Ultrasensitive assay technology and fluid biomarkers for the evaluation of peripheral nerve disease.
Bellanti R., Keddie S., Lunn MP., Rinaldi S.
The field of biomarker discovery is rapidly expanding. The introduction of ultrasensitive immunoassays and the growing precision of genetic technologies are poised to revolutionise the assessment and monitoring of many diseases. Given the difficulties in imaging and tissue diagnosis, there is mounting interest in serum and cerebrospinal fluid biomarkers of peripheral neuropathy. Realised and potential fluid biomarkers of peripheral nerve disease include neuronal biomarkers of axonal degeneration, glial biomarkers for peripheral demyelinating disorders, immunopathogenic biomarkers (such as the presence and titre of antibodies or the levels of cytokines) and genetic biomarkers.

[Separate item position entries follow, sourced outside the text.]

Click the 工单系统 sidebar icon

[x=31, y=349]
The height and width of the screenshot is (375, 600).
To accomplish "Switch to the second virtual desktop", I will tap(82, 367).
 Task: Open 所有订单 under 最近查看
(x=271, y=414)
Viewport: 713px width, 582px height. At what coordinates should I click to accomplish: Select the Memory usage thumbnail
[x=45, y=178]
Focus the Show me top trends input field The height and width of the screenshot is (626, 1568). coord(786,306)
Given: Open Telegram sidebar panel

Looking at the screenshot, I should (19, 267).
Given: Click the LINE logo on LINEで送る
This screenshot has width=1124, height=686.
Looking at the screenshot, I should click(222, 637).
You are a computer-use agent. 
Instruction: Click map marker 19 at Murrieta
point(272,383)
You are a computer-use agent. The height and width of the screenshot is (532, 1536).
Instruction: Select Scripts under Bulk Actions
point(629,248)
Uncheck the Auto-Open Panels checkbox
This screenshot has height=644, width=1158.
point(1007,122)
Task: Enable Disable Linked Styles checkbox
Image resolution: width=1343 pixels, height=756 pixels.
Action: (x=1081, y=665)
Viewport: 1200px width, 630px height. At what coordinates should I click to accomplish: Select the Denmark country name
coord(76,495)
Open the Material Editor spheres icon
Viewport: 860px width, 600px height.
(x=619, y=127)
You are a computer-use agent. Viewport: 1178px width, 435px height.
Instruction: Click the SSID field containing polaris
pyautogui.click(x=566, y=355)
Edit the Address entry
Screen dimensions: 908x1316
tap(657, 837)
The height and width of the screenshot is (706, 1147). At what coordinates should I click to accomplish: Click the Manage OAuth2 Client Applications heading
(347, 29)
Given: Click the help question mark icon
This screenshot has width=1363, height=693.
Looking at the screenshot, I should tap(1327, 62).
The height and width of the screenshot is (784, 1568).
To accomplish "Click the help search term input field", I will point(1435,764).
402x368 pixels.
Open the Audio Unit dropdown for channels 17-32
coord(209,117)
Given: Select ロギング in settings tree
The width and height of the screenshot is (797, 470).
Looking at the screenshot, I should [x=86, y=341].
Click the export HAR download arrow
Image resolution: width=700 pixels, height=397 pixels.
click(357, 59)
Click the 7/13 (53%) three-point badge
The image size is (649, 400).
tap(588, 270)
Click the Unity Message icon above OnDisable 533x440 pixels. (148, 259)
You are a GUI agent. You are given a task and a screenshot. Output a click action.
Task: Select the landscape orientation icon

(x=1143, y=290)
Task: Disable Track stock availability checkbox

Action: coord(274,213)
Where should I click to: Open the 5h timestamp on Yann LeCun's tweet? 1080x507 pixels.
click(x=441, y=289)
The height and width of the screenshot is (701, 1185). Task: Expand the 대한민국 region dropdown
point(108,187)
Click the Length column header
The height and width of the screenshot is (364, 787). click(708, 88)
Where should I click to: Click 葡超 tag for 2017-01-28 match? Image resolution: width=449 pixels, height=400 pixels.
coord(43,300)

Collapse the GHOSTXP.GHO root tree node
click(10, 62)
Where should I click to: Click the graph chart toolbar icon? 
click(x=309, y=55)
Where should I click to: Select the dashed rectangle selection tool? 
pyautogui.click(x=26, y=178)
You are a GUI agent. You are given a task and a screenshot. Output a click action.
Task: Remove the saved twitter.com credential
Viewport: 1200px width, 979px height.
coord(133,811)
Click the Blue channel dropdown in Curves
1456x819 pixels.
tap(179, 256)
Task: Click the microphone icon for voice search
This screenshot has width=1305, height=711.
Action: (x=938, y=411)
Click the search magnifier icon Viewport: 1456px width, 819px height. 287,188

Several are already starting to inform clinical practice, whereas others remain under evaluation as potential indicators of disease activity and treatment response. As more biomarkers become available for clinical use, it has become increasingly difficult for clinicians and researchers to keep up-to-date with the most recent discovery and interpretation. In this review, we aim to inform practising neurologists, neuroscientists and other clinicians about recent advances in fluid biomarker technology, with a focus on single molecule arrays (Simoa), chemiluminescent enzyme immunoassays (CLEIA), electrochemiluminescence (ECL), proximity extension assays (PEA), and microfluidic technology. We discuss established and emerging fluid biomarkers of peripheral neuropathy, their clinical applications, limitations and potential future developments.